The readings for Good Friday begin with a portion of Isaiah where God says his servant will bear our infirmities, carry our diseases, and like a lamb, be led to slaughter (Isa 52). Think about his earthly ministry: How did he heal so many? By absorbing their infirmities and diseases into his being of perfect love, putting a measure of his perfect love in their place. His crucifixion was an act of absorption into his being of all the evil, greed, fear, cowardice, and unintended error of those who put him there, and those who abandoned him there.

As I wrote last week citing Karie Hines Shah, “Jesus suffers not because it is horribly rare but because it is horribly common.” Jesus suffered as thousand of others had, and would for centuries to come. He suffered with the guilty and the innocent, right through to the end. It wasn’t God’s punishment for our sins, and it wasn’t unique; the empire was filled with crucifixions. It was the final and most profound act of our Lord sharing in the reality of our lives, and a sign that we would share in the fullness of his.
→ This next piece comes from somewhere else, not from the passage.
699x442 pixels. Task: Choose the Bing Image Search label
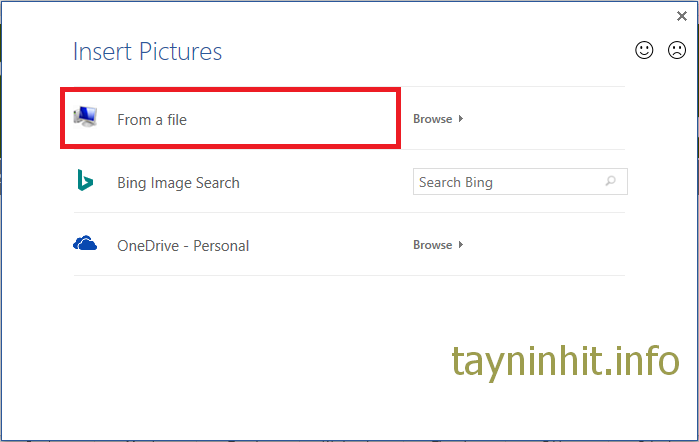(178, 183)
It was a sign no one could read until the resurrection, and then they began to see more fully: it was all of a piece, one saving act for all people in every time. As I wrote before, does God really, truly know what you and I go through as mere human beings? Yes. God does because God has.

It is the sealing of the new covenant in Christ’s blood. It’s the covenant we, as Christians, are living into. It is not for us only, but for the whole world. Jesus, the light of the world, has given into our hands a portion of his light to guide our way, and to shed light that others might follow with us. It is Good.

2 thoughts on “Good Friday: Good Lord, What’s it Good For?”

  1. You’ve summarized the “Good” in Good Friday…..encapsulating an answer to the abiding question that I’ve mulled around in my head for a long time. Jesus salvific act is, indeed, “good”….for the whole world. Let’s just leave it at that, as it is “good”….and at the top of the Goodness Pile!